A review of John Locke and Modern Life, by Lee Ward

Consider modern life: metaphysics, once the backbone of the academy and the church, is now the coin of a very small realm within both. Knowledge is almost entirely an empirical affair, but at the same time it is rarely considered to transcend the boundaries of one’s opinion. The family, once a patriarchal institution bound to inflexibilities of conjugal nature, is now thought to be a contractual arrangement intended to secure legal benefits. Education is no longer the domain of aristocrats and classicists; now practicality and commerce are its raison d’être. Parish churches, where baptism once paralleled citizenship and dogma was fundamental to civic virtue and concord, are now little more than voluntary associations. Constitutional interpretation, once rooted in the rhetoric of commonwealth and tradition, has become bipolar, asserting both the rights of the people and the inviolable authority of the state to guarantee those rights. And the triumphal rhetoric of democratic equality continues to advance, even in places once firmly in the grip of both tribalism and tyranny. Is all this because of John Locke?

Lee Ward’s John Locke and Modern Life is a rich and impressive meditation on modernity, and on Locke’s treatment of social and political themes like the family, education, the church, constitutional government, and international relations. Though the author, a professor of political studies at the University of Regina, can stay disappointingly close to previous scholarship when a fresh reading is needed, he often breaks new ground. Experts interested in theoretical themes will find it an ambitious and essential contribution to Locke studies. Novices will gain a helpful overview of where Locke studies have been and where they may be going next.

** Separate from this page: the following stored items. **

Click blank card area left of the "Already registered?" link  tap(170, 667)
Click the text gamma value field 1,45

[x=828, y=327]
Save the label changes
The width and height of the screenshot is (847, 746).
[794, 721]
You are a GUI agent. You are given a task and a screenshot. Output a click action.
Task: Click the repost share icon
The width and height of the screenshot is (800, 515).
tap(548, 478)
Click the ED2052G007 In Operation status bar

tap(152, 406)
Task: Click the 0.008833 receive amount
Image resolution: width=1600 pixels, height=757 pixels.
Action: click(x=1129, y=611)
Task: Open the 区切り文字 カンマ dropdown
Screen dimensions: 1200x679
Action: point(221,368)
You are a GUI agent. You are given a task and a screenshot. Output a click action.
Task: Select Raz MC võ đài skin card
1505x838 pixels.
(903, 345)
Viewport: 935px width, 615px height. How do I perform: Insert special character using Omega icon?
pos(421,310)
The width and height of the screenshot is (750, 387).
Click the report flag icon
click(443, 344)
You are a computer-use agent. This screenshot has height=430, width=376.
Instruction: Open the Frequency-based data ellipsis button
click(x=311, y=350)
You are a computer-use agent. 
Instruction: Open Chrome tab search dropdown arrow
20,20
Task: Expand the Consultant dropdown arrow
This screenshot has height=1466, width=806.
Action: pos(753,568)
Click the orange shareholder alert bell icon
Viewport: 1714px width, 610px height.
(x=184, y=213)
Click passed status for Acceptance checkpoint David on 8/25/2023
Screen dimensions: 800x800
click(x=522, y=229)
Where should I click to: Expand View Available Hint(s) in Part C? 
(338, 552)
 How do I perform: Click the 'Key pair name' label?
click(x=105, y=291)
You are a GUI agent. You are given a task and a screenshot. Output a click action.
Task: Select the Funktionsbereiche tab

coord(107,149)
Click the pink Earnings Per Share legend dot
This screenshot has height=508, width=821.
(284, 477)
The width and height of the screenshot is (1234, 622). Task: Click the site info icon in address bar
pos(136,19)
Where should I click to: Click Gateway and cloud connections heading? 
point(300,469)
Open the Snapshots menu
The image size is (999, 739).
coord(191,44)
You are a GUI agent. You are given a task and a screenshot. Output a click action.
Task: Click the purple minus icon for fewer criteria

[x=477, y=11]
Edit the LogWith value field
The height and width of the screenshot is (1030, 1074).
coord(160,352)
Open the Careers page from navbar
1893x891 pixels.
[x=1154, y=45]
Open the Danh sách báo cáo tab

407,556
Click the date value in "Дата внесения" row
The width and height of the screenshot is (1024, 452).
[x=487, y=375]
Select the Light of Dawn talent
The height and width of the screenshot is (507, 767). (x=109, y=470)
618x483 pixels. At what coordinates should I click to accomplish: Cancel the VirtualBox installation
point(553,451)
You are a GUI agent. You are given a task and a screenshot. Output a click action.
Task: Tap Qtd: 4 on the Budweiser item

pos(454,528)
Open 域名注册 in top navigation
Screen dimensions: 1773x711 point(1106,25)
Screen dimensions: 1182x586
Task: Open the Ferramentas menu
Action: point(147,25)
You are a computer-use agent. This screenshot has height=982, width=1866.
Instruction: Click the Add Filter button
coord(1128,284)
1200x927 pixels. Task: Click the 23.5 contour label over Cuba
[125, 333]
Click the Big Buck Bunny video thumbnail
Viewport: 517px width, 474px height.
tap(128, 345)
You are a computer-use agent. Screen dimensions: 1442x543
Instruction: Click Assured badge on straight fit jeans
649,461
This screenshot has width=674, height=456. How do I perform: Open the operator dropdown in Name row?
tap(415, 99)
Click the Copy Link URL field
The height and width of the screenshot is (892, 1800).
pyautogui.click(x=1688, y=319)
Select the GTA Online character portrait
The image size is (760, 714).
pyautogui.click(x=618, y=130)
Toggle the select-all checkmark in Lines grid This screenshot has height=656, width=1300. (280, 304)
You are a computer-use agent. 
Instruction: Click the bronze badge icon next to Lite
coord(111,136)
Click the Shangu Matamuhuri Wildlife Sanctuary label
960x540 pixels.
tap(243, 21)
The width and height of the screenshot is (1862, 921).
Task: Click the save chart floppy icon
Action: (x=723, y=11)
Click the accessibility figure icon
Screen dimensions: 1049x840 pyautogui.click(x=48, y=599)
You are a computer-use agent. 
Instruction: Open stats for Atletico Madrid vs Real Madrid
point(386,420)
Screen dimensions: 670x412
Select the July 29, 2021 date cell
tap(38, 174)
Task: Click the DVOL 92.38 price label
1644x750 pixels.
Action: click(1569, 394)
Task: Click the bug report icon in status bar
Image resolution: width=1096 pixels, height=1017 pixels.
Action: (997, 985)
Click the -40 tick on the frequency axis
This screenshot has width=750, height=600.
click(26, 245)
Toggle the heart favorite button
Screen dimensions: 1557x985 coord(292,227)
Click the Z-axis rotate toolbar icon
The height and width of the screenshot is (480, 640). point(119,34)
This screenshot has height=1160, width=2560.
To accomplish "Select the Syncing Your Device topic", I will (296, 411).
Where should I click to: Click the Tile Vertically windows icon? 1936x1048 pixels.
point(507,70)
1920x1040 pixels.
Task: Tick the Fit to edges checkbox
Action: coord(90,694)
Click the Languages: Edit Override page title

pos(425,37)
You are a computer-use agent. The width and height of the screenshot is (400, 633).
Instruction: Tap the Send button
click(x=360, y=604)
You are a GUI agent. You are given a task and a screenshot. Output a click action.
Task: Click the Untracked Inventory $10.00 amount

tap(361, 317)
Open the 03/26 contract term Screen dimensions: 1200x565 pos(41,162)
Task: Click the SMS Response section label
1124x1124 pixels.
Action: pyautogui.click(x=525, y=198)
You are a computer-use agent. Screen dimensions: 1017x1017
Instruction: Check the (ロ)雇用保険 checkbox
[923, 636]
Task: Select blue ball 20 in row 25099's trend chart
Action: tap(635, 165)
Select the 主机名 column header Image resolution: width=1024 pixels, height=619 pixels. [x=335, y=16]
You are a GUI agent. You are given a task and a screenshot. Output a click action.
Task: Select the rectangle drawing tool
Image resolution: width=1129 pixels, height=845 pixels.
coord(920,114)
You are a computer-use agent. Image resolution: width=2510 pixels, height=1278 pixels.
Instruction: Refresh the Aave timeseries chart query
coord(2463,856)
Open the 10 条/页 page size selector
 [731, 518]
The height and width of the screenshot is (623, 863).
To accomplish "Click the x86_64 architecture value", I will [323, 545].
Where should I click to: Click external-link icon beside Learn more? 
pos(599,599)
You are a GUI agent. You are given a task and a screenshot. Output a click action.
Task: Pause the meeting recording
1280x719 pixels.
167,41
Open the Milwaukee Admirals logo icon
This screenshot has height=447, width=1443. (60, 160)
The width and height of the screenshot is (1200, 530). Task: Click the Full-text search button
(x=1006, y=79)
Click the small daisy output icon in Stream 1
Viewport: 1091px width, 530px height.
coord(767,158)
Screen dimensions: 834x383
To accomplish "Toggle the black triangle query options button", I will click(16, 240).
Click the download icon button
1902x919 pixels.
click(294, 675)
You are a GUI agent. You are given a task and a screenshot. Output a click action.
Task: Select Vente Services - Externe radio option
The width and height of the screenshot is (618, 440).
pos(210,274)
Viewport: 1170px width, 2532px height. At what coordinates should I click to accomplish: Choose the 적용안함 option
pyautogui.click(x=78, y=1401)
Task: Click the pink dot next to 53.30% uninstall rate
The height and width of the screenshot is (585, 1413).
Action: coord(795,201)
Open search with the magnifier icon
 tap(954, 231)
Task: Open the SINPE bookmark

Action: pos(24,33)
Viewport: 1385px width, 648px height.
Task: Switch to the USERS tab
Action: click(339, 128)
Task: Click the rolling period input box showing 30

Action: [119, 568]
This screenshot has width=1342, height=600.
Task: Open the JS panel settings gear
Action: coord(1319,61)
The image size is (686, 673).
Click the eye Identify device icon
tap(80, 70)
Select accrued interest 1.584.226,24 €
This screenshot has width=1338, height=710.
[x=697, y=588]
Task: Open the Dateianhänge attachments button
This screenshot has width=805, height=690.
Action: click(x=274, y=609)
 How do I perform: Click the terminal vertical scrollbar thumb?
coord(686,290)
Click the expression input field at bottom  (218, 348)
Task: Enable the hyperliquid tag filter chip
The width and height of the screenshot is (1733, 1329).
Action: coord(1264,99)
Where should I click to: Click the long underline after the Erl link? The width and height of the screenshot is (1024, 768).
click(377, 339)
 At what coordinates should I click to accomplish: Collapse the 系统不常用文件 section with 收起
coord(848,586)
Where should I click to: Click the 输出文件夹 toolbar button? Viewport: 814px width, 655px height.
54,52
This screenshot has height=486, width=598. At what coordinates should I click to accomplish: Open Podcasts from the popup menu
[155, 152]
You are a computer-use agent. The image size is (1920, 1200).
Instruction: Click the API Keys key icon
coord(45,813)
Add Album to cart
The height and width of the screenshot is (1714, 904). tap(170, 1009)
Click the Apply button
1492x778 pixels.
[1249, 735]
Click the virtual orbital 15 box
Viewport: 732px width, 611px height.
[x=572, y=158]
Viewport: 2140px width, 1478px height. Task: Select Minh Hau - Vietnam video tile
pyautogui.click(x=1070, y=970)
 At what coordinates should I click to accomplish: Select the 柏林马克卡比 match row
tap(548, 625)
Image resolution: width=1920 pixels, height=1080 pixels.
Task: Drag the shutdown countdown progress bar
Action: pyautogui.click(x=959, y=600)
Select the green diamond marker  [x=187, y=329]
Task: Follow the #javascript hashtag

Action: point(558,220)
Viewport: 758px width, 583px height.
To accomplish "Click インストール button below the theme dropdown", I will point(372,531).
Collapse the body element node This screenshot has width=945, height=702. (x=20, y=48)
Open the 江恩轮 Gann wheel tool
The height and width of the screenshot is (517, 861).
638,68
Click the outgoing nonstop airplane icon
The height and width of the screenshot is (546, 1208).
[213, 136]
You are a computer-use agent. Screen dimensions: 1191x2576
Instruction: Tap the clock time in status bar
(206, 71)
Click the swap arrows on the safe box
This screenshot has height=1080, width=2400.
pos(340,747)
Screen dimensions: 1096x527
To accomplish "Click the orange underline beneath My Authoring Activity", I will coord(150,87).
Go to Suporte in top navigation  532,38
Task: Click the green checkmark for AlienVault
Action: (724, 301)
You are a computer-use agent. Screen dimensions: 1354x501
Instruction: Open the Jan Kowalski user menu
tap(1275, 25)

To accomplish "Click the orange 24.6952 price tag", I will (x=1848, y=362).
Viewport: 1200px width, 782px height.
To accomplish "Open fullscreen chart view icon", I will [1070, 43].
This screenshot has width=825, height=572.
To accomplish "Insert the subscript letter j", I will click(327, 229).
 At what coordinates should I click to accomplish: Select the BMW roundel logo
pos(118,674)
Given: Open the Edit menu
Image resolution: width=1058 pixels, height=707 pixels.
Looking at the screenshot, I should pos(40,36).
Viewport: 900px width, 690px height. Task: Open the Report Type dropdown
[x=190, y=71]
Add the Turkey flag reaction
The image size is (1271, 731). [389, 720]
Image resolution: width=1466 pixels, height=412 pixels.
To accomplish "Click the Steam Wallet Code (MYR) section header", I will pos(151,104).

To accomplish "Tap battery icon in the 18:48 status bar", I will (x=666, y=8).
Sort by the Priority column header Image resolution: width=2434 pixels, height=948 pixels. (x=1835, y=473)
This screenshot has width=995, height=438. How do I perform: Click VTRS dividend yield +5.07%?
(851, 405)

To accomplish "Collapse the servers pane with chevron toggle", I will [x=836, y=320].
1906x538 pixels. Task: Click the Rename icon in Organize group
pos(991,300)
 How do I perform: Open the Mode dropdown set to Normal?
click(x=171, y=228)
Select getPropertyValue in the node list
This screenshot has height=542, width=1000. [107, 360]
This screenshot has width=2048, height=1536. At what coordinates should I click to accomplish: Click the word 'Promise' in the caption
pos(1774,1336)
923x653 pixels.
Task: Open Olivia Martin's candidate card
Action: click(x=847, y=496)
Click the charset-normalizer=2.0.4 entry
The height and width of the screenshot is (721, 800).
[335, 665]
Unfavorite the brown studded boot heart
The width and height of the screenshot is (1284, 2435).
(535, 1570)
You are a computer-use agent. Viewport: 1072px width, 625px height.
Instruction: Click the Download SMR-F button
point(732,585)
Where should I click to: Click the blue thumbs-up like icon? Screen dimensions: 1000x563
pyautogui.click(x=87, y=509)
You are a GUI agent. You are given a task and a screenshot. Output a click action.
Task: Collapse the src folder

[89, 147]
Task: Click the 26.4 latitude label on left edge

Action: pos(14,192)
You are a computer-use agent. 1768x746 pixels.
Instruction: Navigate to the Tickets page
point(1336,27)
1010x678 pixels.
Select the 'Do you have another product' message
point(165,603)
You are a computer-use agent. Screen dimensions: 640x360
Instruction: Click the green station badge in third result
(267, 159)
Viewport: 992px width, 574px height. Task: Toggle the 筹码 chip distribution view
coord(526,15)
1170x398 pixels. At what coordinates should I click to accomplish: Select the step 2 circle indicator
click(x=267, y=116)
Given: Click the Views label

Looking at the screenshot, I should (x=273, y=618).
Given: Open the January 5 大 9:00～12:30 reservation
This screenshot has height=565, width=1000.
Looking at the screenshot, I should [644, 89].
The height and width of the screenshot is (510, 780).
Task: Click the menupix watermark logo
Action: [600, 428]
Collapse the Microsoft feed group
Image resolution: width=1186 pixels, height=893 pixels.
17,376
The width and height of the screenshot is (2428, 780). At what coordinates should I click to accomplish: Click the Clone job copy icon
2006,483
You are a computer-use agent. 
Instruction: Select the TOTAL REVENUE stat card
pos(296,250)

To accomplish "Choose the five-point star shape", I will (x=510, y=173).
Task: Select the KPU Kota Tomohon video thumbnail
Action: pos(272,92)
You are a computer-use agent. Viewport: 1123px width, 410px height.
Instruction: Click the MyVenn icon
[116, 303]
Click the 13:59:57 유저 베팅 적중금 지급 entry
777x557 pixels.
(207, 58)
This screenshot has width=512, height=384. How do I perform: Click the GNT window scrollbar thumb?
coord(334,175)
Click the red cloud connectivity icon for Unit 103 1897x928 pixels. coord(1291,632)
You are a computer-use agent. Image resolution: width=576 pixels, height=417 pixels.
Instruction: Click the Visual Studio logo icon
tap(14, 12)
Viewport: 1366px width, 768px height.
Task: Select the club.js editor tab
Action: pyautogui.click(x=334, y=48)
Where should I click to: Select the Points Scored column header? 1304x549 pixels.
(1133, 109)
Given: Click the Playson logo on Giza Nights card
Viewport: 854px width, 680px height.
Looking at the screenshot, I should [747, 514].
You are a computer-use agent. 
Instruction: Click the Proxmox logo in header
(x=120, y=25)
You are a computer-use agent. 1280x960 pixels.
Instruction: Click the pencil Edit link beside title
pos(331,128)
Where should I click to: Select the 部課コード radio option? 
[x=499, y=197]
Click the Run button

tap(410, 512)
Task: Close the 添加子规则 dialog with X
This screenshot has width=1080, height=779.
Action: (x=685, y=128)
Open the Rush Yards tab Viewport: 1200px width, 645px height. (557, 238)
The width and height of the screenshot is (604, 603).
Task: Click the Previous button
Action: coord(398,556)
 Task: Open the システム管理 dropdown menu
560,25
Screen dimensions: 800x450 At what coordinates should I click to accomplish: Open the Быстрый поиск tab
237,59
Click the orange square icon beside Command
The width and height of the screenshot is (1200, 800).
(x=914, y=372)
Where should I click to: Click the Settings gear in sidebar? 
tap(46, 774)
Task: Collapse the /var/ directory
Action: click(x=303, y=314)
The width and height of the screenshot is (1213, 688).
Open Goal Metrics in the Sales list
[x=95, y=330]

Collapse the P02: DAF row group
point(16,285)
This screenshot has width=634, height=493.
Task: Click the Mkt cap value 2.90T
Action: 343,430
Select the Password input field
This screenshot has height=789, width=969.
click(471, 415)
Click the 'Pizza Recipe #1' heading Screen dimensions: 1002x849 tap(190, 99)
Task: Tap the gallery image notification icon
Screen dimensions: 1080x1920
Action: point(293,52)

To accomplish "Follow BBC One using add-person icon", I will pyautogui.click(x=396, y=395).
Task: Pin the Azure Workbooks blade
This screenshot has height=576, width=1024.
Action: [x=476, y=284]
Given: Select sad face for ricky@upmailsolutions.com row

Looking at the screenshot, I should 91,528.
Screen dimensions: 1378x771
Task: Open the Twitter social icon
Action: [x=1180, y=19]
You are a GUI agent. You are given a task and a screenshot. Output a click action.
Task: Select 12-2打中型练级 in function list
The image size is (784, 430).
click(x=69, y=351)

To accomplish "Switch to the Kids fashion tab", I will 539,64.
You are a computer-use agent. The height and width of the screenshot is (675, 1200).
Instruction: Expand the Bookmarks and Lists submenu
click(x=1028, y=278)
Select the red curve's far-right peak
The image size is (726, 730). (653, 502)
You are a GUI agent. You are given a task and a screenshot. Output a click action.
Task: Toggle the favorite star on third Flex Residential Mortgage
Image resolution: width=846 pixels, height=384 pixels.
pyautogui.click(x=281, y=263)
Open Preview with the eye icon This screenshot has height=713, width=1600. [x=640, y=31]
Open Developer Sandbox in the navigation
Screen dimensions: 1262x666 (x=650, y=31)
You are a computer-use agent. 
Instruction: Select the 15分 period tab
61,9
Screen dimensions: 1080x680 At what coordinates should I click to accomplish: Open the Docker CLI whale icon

Ward “means to show that Locke’s influence on modernity was so pervasive that many, although certainly not all, matters that were of philosophic import to him continue to matter to us today.” His thesis is that what matters to Locke matters to us in a unique and important way, alien to pre-moderns, because Locke argued so powerfully that we have a duty to consider major questions of politics and society for ourselves. Ward explains that Locke offers a “unified and coherent philosophy of human freedom” rooted in a “democratization of mind” that enables the confident pursuit of knowledge gained from sensation and reflection, apart from “tradition, custom, and conventional inequality.” In short, he prescribes individual investigation and decision-making free from epistemological hierarchy as both a right and a responsibility.

Ward argues that Locke was not simply echoing his predecessors or contemporaries, but that he was, epistemologically speaking, his own man. One cannot understand Locke by starting with Hobbes, Bacon, Descartes, or Spinoza, for example—and in fact, Locke thought his early modern contemporaries were as dogmatic as the scholastics.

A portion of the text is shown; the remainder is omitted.